Partial Integration = a writing that is intended to be final but not complete because it deals with some but not all aspects of a transaction between the parties.
Merger Clause = states that the writing is intended to be final and complete because all prior understandings are deemed to have been merged into or superseded by the final writing.
 
Taylor (p) v. State Farm (d)
·         Taylor was insured by State Farm when he was involved in an accident with two others cars.
·         Other parties obtained $2.5million in excess of Taylor’s insurance policy limits.
·         Taylor sued State Farm for bad faith, seeking damages for excess judgment
(a)    Taylor claims State Farm improperly failed to settle within policy limits
(b)   Judge found that the release signed by Taylor was ambiguous and therefore parol evidence was admissible at trial to aid in interpreting the release.
(c)    TC granted Taylor $2.1million plus attorney’s fees; AP reversed.
RULE = A judge must first consider the offered evidence and, if he finds that the contract language is “reasonably susceptible” to the interpretation asserted by its proponent, admit the evidence to determine the meaning intended by the parties.

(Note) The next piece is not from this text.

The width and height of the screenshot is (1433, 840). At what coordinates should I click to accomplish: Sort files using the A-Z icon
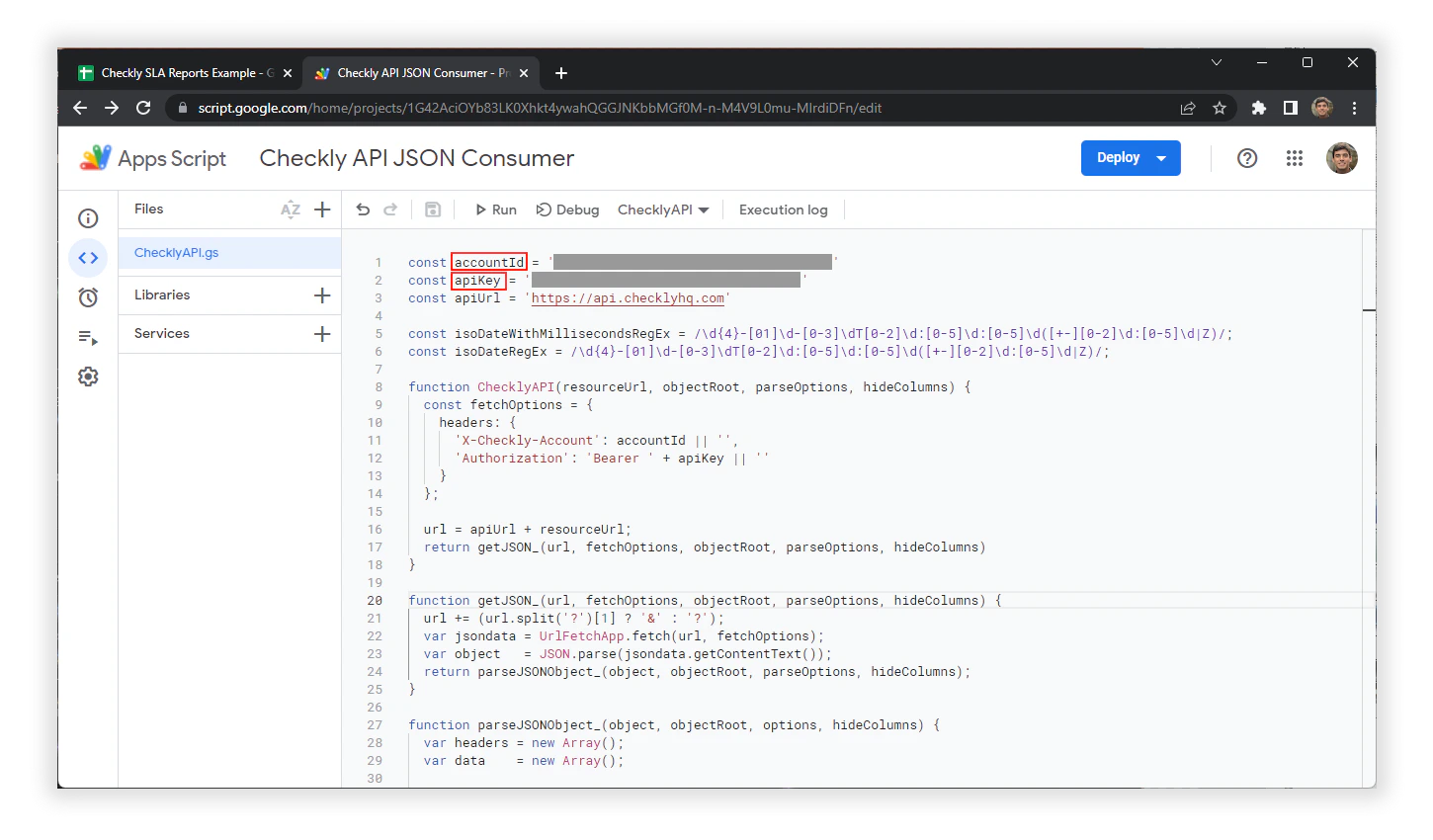[290, 209]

HOLDING = Because the legal character of bad faith was and is not universally established, the release reasonably could be interpreted as Taylor asserts. The trial court did not err in concluding that the text of the release did not necessarily cover claims for bad faith. Since interpretation was needed because the extrinsic evidence established controversy over what occurred and what inferences to draw from the events, the matter was properly submitted to the jury.
·         Farnsworth = “plain meaning view”
o   If a writing appears to be plain and unambiguous on its face, its meaning must be determined from the four corners of the instrument.
·         Corbin = court may consider surrounding circumstances and all of the proffered evidence to determine its relevance to parties’ intent.